La felicidad está en nuestra vereda
Alguna vez leía en una revista una pregunta que le hacían a
una persona sobre algún momento feliz que recordara de su infancia. El nombre del entrevistado, la revista y más aún
la respuesta que leí en ese momento dejaron de tener importancia, pero la
pregunta se me quedó grabada por un momento y quería contestarla con toda
sinceridad. Sé que nunca me iban a hacer
a mi una entrevista de ese tipo en una revista de ese tipo pero igual quería
contestarla y no me fue nada difícil.
Uno de los momentos felices de mi infancia eran los días domingo en la
tarde, cuando mi padre me invitaba a jugar futbol en la calle, en el garage de
la casa. No era exactamente un partido
de futbol, empezando porque no había más jugadores, tampoco teníamos arcos, y
mucho menos uniformes, solamente los dos, una pelota media gastada y el garage
de la casa, que en esos momentos dejaba de ser una simple puerta del lugar
donde guardábamos los carros para convertirse en mi arco de futbol. Tampoco era una final del campeonato mundial,
ni siquiera del campeonato del Estadio La Unión, era un simple domingo en
nuestra vereda.
Mi casa quedaba en una calle cerca de un ministerio público,
así que todos los días era muy transitaba y llena de gente, pero los domingos
se volvía quieta y solitaria.
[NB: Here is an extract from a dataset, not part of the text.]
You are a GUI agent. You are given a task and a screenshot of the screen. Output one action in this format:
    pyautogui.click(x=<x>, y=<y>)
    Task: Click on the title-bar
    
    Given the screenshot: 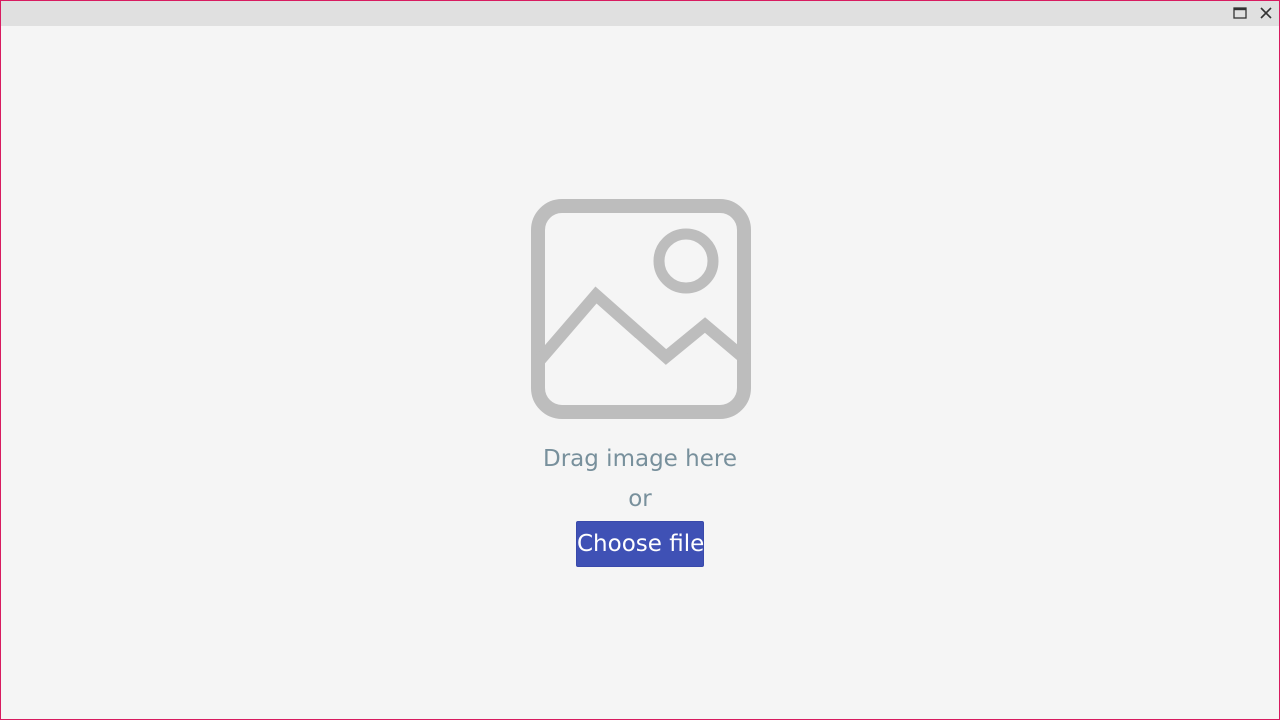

Teníamos
el garage, la vereda, luego la pista y finalmente la otra vereda, entonces mi
padre tomaba la pelota y se iba a la otra vereda, mientras yo me quedaba en mi
arco en forma de garage. Y allí me
tenían a mi, esperando la pelota que salía de la otra vereda, surcaba la pista
y llegaba, algunas veces a mis manos y otras directamente al arco haciendo un
tremendo ruido, que estaba lejos de parecerse a la los ruidos de la tribuna
(pero era lo más cercano que teníamos en ese momento), mientras yo me prometía
que en el próximo tiro iba a dejar el alma en la vereda con tal de acallar a
esa ruidosa tribuna.
Yo esperaba los domingos con ansias, algunas veces
encontrábamos algún carro estacionado en medio de nuestra cancha de futbol pero
eso no importaba en absoluto. Mira Pa’
ahora tenemos una barrera para los tiros libres, le decía emocionado y
sonriendo, y el también sonriendo se iba a su vereda, para empezar a formar
parte, sin que lo supiera, de uno de los momentos más felices de su hijo. Yo nunca contaba las horas, ni tampoco las
pelotas que venían desde la otra vereda, solamente las disfrutaba y estoy
seguro que mi padre también. Acababa la
tarde empapado en sudor y, con mi ropa totalmente llena de tierra y de gloria,
le decía al arco que volviera a ser garage y solo esperaba que pase rápido la
semana para volver a lustrar la vereda.
Ahora que me pongo a pensar y escribir sobre eso me
sorprendo la capacidad que teníamos (y que espero sigamos teniendo) para
sentirnos felices con cosas tan sencillas, tan cercanas. Amigos míos, la felicidad está en nuestra
propia vereda.
Creo que nunca le he compartido a mi padre lo
maravillosamente feliz que me sentía en esos momentos, era mi alegría absoluta. Ahora ya lo sabe.